# Importing ARCOS Data with Dask

Last week, we used dask to play with a few datasets to get a feel for how dask works. In order to help us develop code that would run quickly, however, we worked with very small, safe datasets. 

Today, we will continue to work with dask, but this time using much larger datasets. This means that (a) doing things incorrectly may lead to your computer crashing (So save all your open files before you start!), and (b) many of the commands you are being asked run will take several minutes each. 

For familiarity, and so you can see what advantages dask can bring to your workflow, today we'll be working with the DEA ARCOS drug shipment database published by the Washington Post! However, to strike a balance between size and speed, we'll be working with a slightly thinned version that has only the last two years of data, instead of all six.

## Exercise 1

Download the thinned ARCOS data [from this link](https://www.dropbox.com/s/o7nc6yvrwog4ozi/arcos_2011_2012.tsv.zip?dl=0). It should be about 2GB zipped, 25 GB unzipped. 

## Exercise 2

Our goal today is going to be to find the pharmaceutical company that has shipped the most opioids (`MME_Conversion_Factor * CALC_BASE_WT_IN_GM`) in the US.

When working with large datasets, it is good practice to begin by prototyping your code with a subset of your data. So begin by using `pandas` to read in the first 100,000 lines of the ARCOS data and write pandas code to compute the shipments from each shipper (the group that reported the shipment). 

In [None]:
# Exercise 2: Calculate total shipments by reporter using pandas
# Read in 100,000 rows

import pandas as pd

pd.set_option("mode.copy_on_write", True)

file = "/Users/far/Downloads/arcos_2011_2012.tsv"

data_sample = pd.read_csv(file, sep="\t", nrows=100000)

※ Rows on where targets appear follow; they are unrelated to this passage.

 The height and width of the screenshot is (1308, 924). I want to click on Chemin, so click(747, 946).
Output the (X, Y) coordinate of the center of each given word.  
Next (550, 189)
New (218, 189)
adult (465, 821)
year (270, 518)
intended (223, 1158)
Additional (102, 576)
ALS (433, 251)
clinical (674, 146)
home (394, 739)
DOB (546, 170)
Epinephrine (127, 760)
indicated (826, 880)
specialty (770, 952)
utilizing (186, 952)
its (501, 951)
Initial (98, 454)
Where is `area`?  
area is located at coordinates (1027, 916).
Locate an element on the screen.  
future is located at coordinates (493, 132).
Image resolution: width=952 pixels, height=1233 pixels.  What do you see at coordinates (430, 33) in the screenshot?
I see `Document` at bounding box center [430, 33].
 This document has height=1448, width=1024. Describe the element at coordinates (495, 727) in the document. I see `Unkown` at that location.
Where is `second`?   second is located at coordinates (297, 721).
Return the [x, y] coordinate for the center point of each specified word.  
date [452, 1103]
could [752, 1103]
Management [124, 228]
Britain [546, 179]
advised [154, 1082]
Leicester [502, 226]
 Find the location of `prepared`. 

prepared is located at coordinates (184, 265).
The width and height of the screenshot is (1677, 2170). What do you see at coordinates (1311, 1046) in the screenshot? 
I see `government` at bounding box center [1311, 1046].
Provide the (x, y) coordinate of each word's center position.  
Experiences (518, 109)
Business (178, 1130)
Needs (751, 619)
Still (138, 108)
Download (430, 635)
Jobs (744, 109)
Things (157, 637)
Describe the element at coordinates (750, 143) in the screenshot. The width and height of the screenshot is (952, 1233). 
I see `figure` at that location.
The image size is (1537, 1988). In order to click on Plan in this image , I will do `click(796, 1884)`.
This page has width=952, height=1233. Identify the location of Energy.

# Calculate total shipments (opioid weight in morphine equivalents)
data_sample["total_shipment"] = (
    data_sample["MME_Conversion_Factor"] * data_sample["CALC_BASE_WT_IN_GM"]
)

# Group by reporter and sum shipments
shipments_by_reporter = (
    data_sample.groupby("REPORTER_NAME")["total_shipment"]
    .sum()
    .sort_values(ascending=False)
)

print("Top 10 reporters by total shipments (pandas, first 100k rows):")
print(shipments_by_reporter.head(10))

Top 10 reporters by total shipments (pandas, first 100k rows):
REPORTER_NAME
MCKESSON CORPORATION           299266.331225
CARDINAL HEALTH 110, LLC        54352.323711
AMERISOURCEBERGEN DRUG CORP     34561.394892
KINRAY INC                      28620.315246
LOUISIANA WHOLESALE DRUG CO     14787.765559
FRANK W KERR INC                 8730.016283
H D SMITH WHOLESALE DRUG CO      6399.324050
KAISER FOUNDATION HOSPITALS      3891.329580
BURLINGTON DRUG COMPANY          3889.490325
AMERICAN SALES COMPANY           3432.058005
Name: total_shipment, dtype: float64


  data_sample = pd.read_csv(file, sep="\t", nrows=100000)


## Exercise 3

Now let's turn to dask. Re-write your code for dask, and calculate the total shipments by reporting company. Remember: 

- Activate a conda environment with a clean dask installation.
- Start by spinning up a distributed cluster.
- Dask won't read compressed files, so you have to unzip your ARCOS data. 
- Start your cluster in a cell all by itself since you don't want to keep re-running the "start a cluster" code. 

If you need to review dask basic code, [check here](https://nickeubank.github.io/practicaldatascience_book/notebooks/PDS_not_yet_in_coursera/30_big_data/70_dask.html).

As you run your code, make sure to click on the Dashboard link below where you created your cluster:

![dask_dashboard](images/dask_cluster.png)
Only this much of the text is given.